The org chart you drew in 2019 was not wrong. It was correct for the constraint you were optimizing against. The problem is that the constraint has changed and most org charts have not.

When generation becomes cheap, when a capable model can produce a first draft, a working prototype, a data summary, a test suite, in seconds, the bottleneck moves. It moves from "can we produce this?" to "is this the right thing?" It moves from generation to evaluation. From throughput to direction. The machine can fill the canvas. The question is whether anyone in your organization actually knows what a good painting looks like, and whether they can specify it clearly enough that the machine makes the right one.

When generation becomes cheap, the bottleneck moves. It moves from "can we produce this?" to "is this the right thing?" From throughput to direction.

What contracts and what expands

Let me be concrete, because this conversation tends to get abstract in ways that obscure what is actually happening inside organizations.

What contracts: roles whose primary output is artifact generation. Junior engineers whose job was to implement clearly-specified tickets. Content producers whose job was volume. Analysts whose job was to run the same query in a new configuration. QA testers whose job was to manually execute test scripts. Not because these people are not valuable, but because the leverage available to a skilled senior person with good tooling now covers what previously required several people beneath them. The work gets done; fewer bodies touch it.

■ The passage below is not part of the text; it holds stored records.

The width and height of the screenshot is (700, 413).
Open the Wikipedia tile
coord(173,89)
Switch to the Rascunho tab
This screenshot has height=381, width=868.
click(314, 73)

What expands: roles whose primary output is judgment, specification, and decision ownership. Senior engineers who can architect a system and then evaluate whether the model-generated implementation is actually sound. Product thinkers who can write a precise spec that constrains the output space. Editors who can tell the difference between a generated paragraph that passes and one that damages brand. Domain experts who can catch the confident wrong answer. People who own an outcome end-to-end, not a slice of the process.

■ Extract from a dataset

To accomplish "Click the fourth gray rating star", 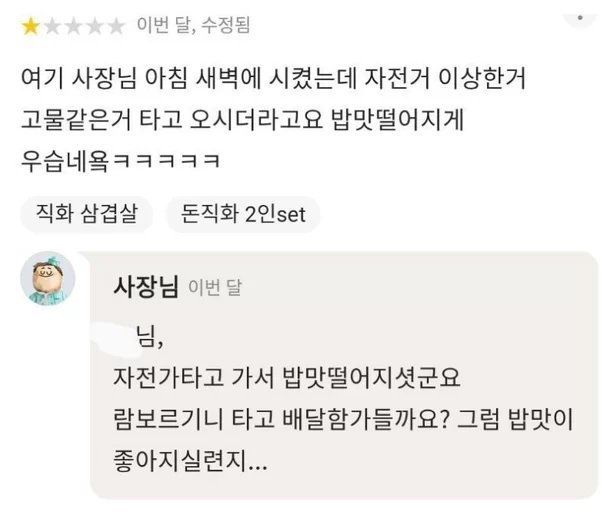I will (x=94, y=27).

At Devlyn, we have operationalized this as a hiring posture: Senior engineers only. No juniors hidden behind AI. That is not a statement about junior engineers being bad. It is a statement about what we actually need right now. We need people who can read model output and know immediately whether it is correct, not people who are still developing that calibration. The gap between a plausible-looking wrong answer and a correct one is invisible without deep expertise. Hiring people who cannot see that gap does not reduce the risk; it just buries it.

This is explored at length in Building an AI-Native Team: Hiring for judgment, not throughput, if you want the full framework for evaluating candidates in this environment. The short version is that the interview process needs to change entirely. You are not testing for production speed. You are testing for the ability to specify, evaluate, and own.

Spans of control have to change, and most managers are not ready for why

The traditional argument for span of control limits was coordination cost. A manager with twelve direct reports cannot give each of them the attention needed to keep work aligned and quality high. So you kept spans at six or seven, added layers, and scaled that way.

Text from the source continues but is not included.